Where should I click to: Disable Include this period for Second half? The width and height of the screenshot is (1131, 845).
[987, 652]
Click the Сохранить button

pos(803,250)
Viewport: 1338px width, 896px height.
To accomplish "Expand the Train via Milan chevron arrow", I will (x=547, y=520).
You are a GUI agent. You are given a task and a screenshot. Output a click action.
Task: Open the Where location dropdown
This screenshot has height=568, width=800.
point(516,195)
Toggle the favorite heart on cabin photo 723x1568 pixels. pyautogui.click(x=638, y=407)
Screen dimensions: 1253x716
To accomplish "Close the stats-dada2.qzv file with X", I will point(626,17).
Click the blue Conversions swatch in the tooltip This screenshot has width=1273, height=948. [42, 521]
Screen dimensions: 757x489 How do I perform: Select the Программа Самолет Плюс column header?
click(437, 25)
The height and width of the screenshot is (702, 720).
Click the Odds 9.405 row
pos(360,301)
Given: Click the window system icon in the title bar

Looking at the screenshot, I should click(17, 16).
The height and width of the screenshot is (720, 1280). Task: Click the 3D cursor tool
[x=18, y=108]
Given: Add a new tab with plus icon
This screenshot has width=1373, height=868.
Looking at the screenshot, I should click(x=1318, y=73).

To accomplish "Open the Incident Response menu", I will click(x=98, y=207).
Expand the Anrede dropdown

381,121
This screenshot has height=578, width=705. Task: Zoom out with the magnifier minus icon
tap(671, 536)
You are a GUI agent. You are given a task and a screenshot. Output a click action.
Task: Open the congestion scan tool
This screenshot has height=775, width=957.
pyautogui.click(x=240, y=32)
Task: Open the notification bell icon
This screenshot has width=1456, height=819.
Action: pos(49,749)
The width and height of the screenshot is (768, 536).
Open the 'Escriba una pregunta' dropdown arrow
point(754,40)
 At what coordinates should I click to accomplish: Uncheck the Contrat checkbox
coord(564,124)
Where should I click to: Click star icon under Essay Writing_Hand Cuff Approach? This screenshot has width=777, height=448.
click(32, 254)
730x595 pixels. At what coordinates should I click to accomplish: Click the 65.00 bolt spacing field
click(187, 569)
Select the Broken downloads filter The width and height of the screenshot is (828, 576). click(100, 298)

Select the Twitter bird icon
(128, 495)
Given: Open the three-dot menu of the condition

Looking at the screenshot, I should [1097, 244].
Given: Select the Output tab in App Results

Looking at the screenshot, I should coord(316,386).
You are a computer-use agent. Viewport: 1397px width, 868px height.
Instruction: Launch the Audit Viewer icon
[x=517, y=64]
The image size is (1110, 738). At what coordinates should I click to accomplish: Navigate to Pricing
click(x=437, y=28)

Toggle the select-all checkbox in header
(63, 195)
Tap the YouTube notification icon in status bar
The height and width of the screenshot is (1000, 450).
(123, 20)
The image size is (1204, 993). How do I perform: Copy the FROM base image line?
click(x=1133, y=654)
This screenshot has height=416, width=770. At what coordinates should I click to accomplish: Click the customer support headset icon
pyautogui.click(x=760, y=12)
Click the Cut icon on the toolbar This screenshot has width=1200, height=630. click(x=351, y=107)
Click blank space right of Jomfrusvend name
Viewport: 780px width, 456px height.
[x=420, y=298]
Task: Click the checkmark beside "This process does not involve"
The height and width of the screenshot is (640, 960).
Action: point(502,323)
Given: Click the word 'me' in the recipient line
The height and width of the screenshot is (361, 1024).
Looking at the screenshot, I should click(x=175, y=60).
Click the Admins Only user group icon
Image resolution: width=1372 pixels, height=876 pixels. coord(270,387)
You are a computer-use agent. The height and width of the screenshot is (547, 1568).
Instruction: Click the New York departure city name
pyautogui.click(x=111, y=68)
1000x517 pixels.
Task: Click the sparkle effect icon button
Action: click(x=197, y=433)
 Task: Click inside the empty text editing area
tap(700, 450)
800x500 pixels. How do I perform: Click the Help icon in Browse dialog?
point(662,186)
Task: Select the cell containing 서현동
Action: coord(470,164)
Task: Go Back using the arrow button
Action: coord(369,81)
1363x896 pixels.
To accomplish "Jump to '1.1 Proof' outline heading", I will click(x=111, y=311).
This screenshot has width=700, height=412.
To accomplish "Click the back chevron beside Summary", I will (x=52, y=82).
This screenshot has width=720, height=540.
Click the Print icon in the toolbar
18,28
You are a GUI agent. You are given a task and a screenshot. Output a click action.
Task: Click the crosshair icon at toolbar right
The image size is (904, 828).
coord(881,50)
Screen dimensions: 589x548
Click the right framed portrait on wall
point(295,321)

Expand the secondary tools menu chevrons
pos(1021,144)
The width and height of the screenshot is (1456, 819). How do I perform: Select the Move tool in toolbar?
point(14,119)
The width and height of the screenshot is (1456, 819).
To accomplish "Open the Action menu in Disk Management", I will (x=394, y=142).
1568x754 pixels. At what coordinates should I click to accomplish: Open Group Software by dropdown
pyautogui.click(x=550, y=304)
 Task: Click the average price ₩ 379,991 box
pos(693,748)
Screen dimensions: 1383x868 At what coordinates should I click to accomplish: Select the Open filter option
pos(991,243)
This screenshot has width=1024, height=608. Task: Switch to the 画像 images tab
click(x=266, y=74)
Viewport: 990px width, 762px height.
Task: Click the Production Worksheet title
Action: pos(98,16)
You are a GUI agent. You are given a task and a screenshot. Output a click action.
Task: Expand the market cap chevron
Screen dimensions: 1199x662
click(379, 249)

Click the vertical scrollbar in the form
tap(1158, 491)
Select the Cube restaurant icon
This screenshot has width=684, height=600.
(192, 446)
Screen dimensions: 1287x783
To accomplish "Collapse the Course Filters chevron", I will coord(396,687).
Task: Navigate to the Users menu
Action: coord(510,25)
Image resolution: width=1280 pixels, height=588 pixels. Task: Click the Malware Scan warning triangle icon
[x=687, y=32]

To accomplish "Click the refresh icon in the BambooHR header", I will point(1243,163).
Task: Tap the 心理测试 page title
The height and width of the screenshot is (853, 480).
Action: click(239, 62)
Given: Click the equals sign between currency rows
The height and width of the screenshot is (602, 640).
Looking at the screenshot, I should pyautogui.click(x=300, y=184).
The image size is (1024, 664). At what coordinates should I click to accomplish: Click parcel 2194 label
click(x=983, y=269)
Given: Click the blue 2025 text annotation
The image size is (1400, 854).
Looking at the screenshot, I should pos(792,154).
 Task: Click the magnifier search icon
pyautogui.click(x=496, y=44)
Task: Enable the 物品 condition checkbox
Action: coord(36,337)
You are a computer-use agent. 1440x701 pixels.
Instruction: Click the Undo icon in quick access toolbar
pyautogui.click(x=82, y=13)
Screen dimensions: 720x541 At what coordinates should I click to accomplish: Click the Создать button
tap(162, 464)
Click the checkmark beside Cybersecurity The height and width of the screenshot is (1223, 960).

══════════════════════════════

▸ WHAT TO PRODUCE
Reproduce all of the entries above word for word, line by line.

▸ SOLVED PROBLEM
Where should I click to: Disable Include this period for Second half? The width and height of the screenshot is (1131, 845).
[987, 652]
Click the Сохранить button

pos(803,250)
Viewport: 1338px width, 896px height.
To accomplish "Expand the Train via Milan chevron arrow", I will (x=547, y=520).
You are a GUI agent. You are given a task and a screenshot. Output a click action.
Task: Open the Where location dropdown
This screenshot has height=568, width=800.
point(516,195)
Toggle the favorite heart on cabin photo 723x1568 pixels. pyautogui.click(x=638, y=407)
Screen dimensions: 1253x716
To accomplish "Close the stats-dada2.qzv file with X", I will point(626,17).
Click the blue Conversions swatch in the tooltip This screenshot has width=1273, height=948. [42, 521]
Screen dimensions: 757x489 How do I perform: Select the Программа Самолет Плюс column header?
click(437, 25)
The height and width of the screenshot is (702, 720).
Click the Odds 9.405 row
pos(360,301)
Given: Click the window system icon in the title bar

Looking at the screenshot, I should click(17, 16).
The height and width of the screenshot is (720, 1280). Task: Click the 3D cursor tool
[x=18, y=108]
Given: Add a new tab with plus icon
This screenshot has width=1373, height=868.
Looking at the screenshot, I should click(x=1318, y=73).

To accomplish "Open the Incident Response menu", I will click(x=98, y=207).
Expand the Anrede dropdown

381,121
This screenshot has height=578, width=705. Task: Zoom out with the magnifier minus icon
tap(671, 536)
You are a GUI agent. You are given a task and a screenshot. Output a click action.
Task: Open the congestion scan tool
This screenshot has height=775, width=957.
pyautogui.click(x=240, y=32)
Task: Open the notification bell icon
This screenshot has width=1456, height=819.
Action: pos(49,749)
The width and height of the screenshot is (768, 536).
Open the 'Escriba una pregunta' dropdown arrow
point(754,40)
 At what coordinates should I click to accomplish: Uncheck the Contrat checkbox
coord(564,124)
Where should I click to: Click star icon under Essay Writing_Hand Cuff Approach? This screenshot has width=777, height=448.
click(32, 254)
730x595 pixels. At what coordinates should I click to accomplish: Click the 65.00 bolt spacing field
click(187, 569)
Select the Broken downloads filter The width and height of the screenshot is (828, 576). click(100, 298)

Select the Twitter bird icon
(128, 495)
Given: Open the three-dot menu of the condition

Looking at the screenshot, I should [1097, 244].
Given: Select the Output tab in App Results

Looking at the screenshot, I should coord(316,386).
You are a computer-use agent. Viewport: 1397px width, 868px height.
Instruction: Launch the Audit Viewer icon
[x=517, y=64]
The image size is (1110, 738). At what coordinates should I click to accomplish: Navigate to Pricing
click(x=437, y=28)

Toggle the select-all checkbox in header
(63, 195)
Tap the YouTube notification icon in status bar
The height and width of the screenshot is (1000, 450).
(123, 20)
The image size is (1204, 993). How do I perform: Copy the FROM base image line?
click(x=1133, y=654)
This screenshot has height=416, width=770. At what coordinates should I click to accomplish: Click the customer support headset icon
pyautogui.click(x=760, y=12)
Click the Cut icon on the toolbar This screenshot has width=1200, height=630. click(x=351, y=107)
Click blank space right of Jomfrusvend name
Viewport: 780px width, 456px height.
[x=420, y=298]
Task: Click the checkmark beside "This process does not involve"
The height and width of the screenshot is (640, 960).
Action: point(502,323)
Given: Click the word 'me' in the recipient line
The height and width of the screenshot is (361, 1024).
Looking at the screenshot, I should click(x=175, y=60).
Click the Admins Only user group icon
Image resolution: width=1372 pixels, height=876 pixels. coord(270,387)
You are a computer-use agent. The height and width of the screenshot is (547, 1568).
Instruction: Click the New York departure city name
pyautogui.click(x=111, y=68)
1000x517 pixels.
Task: Click the sparkle effect icon button
Action: click(x=197, y=433)
 Task: Click inside the empty text editing area
tap(700, 450)
800x500 pixels. How do I perform: Click the Help icon in Browse dialog?
point(662,186)
Task: Select the cell containing 서현동
Action: coord(470,164)
Task: Go Back using the arrow button
Action: coord(369,81)
1363x896 pixels.
To accomplish "Jump to '1.1 Proof' outline heading", I will click(x=111, y=311).
This screenshot has width=700, height=412.
To accomplish "Click the back chevron beside Summary", I will (x=52, y=82).
This screenshot has width=720, height=540.
Click the Print icon in the toolbar
18,28
You are a GUI agent. You are given a task and a screenshot. Output a click action.
Task: Click the crosshair icon at toolbar right
The image size is (904, 828).
coord(881,50)
Screen dimensions: 589x548
Click the right framed portrait on wall
point(295,321)

Expand the secondary tools menu chevrons
pos(1021,144)
The width and height of the screenshot is (1456, 819). How do I perform: Select the Move tool in toolbar?
point(14,119)
The width and height of the screenshot is (1456, 819).
To accomplish "Open the Action menu in Disk Management", I will (x=394, y=142).
1568x754 pixels. At what coordinates should I click to accomplish: Open Group Software by dropdown
pyautogui.click(x=550, y=304)
 Task: Click the average price ₩ 379,991 box
pos(693,748)
Screen dimensions: 1383x868 At what coordinates should I click to accomplish: Select the Open filter option
pos(991,243)
This screenshot has width=1024, height=608. Task: Switch to the 画像 images tab
click(x=266, y=74)
Viewport: 990px width, 762px height.
Task: Click the Production Worksheet title
Action: pos(98,16)
You are a GUI agent. You are given a task and a screenshot. Output a click action.
Task: Expand the market cap chevron
Screen dimensions: 1199x662
click(379, 249)

Click the vertical scrollbar in the form
tap(1158, 491)
Select the Cube restaurant icon
This screenshot has width=684, height=600.
(192, 446)
Screen dimensions: 1287x783
To accomplish "Collapse the Course Filters chevron", I will coord(396,687).
Task: Navigate to the Users menu
Action: coord(510,25)
Image resolution: width=1280 pixels, height=588 pixels. Task: Click the Malware Scan warning triangle icon
[x=687, y=32]

To accomplish "Click the refresh icon in the BambooHR header", I will point(1243,163).
Task: Tap the 心理测试 page title
The height and width of the screenshot is (853, 480).
Action: click(239, 62)
Given: Click the equals sign between currency rows
The height and width of the screenshot is (602, 640).
Looking at the screenshot, I should pyautogui.click(x=300, y=184).
The image size is (1024, 664). At what coordinates should I click to accomplish: Click parcel 2194 label
click(x=983, y=269)
Given: Click the blue 2025 text annotation
The image size is (1400, 854).
Looking at the screenshot, I should pos(792,154).
 Task: Click the magnifier search icon
pyautogui.click(x=496, y=44)
Task: Enable the 物品 condition checkbox
Action: coord(36,337)
You are a computer-use agent. 1440x701 pixels.
Instruction: Click the Undo icon in quick access toolbar
pyautogui.click(x=82, y=13)
Screen dimensions: 720x541 At what coordinates should I click to accomplish: Click the Создать button
tap(162, 464)
Click the checkmark beside Cybersecurity The height and width of the screenshot is (1223, 960).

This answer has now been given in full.